Frequent password changes are one of the things many organisations advocate and actively manage by expiring a password so that it has to be replaced.
We are helping a client obtain Cyber Essentials Certification and have been looking at the National Cyber Security Centre (NCSC) website, which has a different viewpoint on passwords.
Password changes are designed to limit the harm that comes from an attacker who knows a user’s password. The obvious answer, therefore, is to make the compromised password useless by forcing the legitimate user to replace it with a new one that the attacker doesn’t know. This advice seems straightforward enough.
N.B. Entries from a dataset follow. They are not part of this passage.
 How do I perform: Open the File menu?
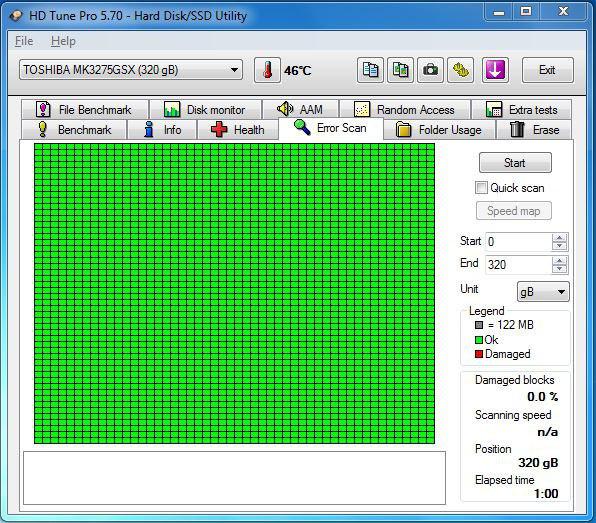(24, 41)

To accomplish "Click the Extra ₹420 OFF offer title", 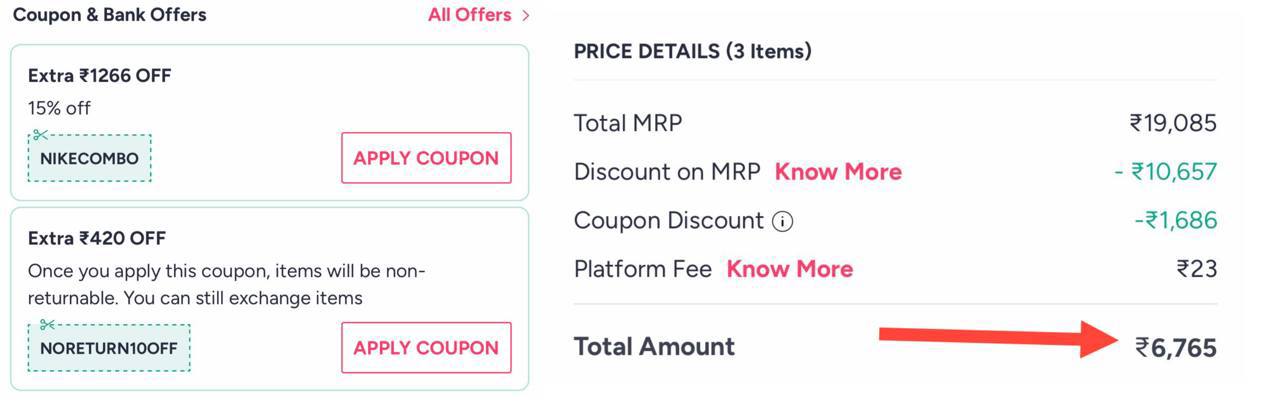I will [x=97, y=239].
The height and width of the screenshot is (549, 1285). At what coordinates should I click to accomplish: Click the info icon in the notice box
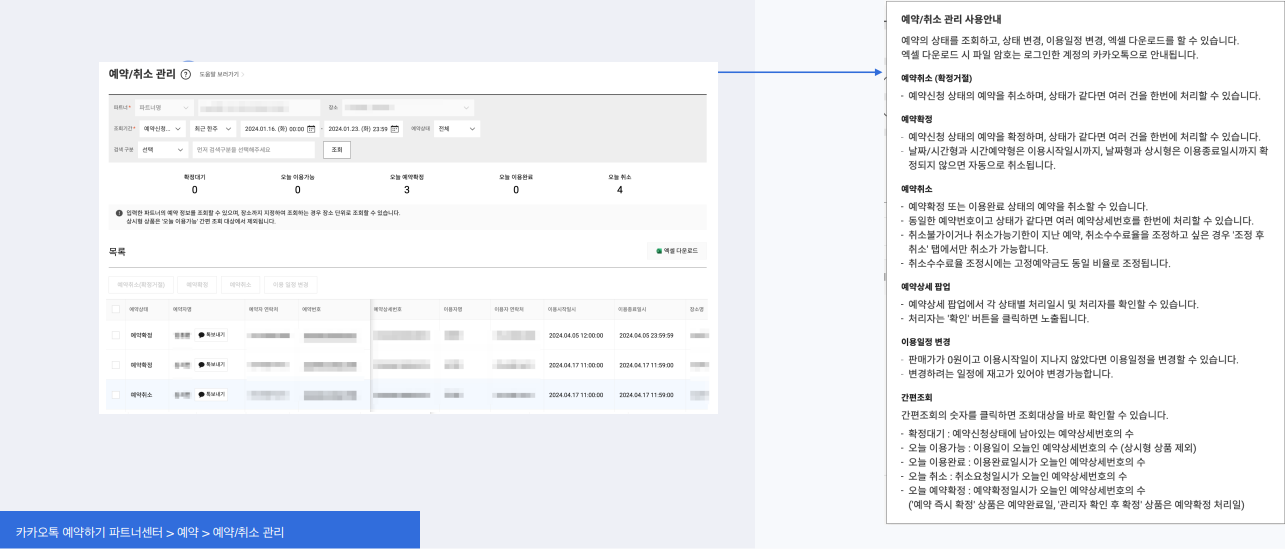pos(119,213)
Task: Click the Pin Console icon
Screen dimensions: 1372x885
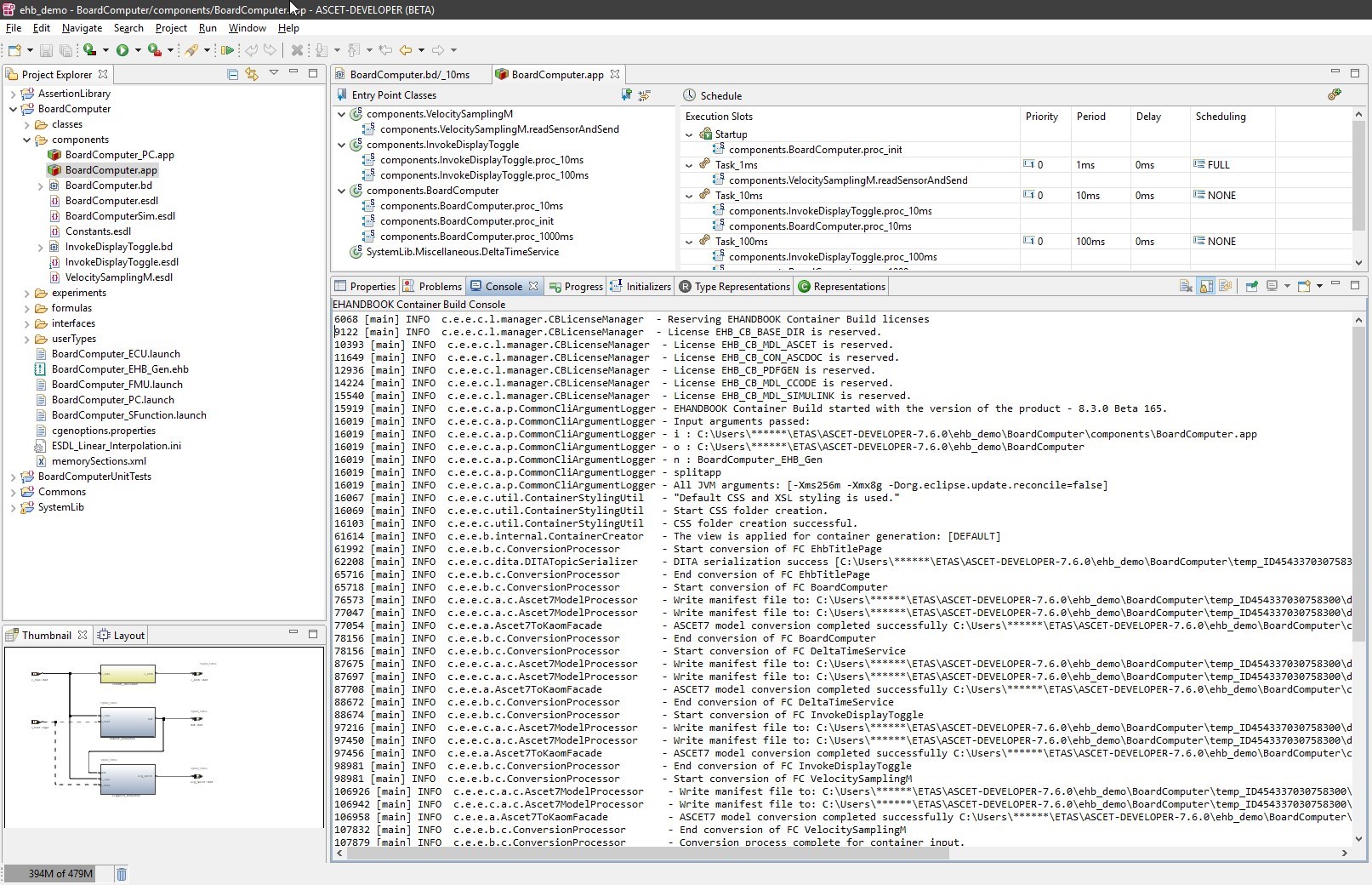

The problem is that requiring passwords to be changed frequently doesn’t take into account the inconvenience of changing passwords. Password policies frequently require us to use passwords that we find hard to remember. Our passwords have to be as long as possible and as ‘random’ as possible. And while we can manage this for a handful of passwords, we can’t do this for the number of passwords that are required to manage our online activity.
As we are forced to change passwords frequently, the chances are that the new password will be similar to the old one and cyber attackers can exploit this weakness.
Also if the new password is also being used elsewhere, attackers can exploit this too. Any new password is also more likely to be written down in order to help with remembering it and this represents another vulnerability. New passwords are also more likely to be forgotten, and this carries the productivity costs of users being locked out of their accounts, and service desks having to reset passwords.
It’s one of those counter-intuitive security scenarios; the more often users are forced to change passwords, the greater the overall vulnerability to attack. What appeared to be a perfectly sensible, long-established piece of advice doesn’t, it turns out, stand up to a rigorous, whole-system analysis.
The NCSC now recommend organisations do not force regular password expiry. They believe this reduces the vulnerabilities associated with regularly expiring passwords (described above) while doing little to increase the risk of long-term password exploitation. Attackers can often work out the new password, if they have the old one. And users, forced to change another password, will often choose a ‘weaker’ one that they won’t forget.
The NCSC are suggesting organisations think about alternative, more effective system defences that could be implemented in order to detect and prevent unauthorised account use. For instance, using system monitoring tools that present users with information about the last login attempt. This means that they can see if they’re responsible for failed login attempts. If the user is not, this may be a sign that someone has attempted to access their account. Users should be able to easily report this for investigation. Initiatives such as this are far more likely to help keep systems safe, and much more manageable for the user.
Does this make you reconsider your password policy?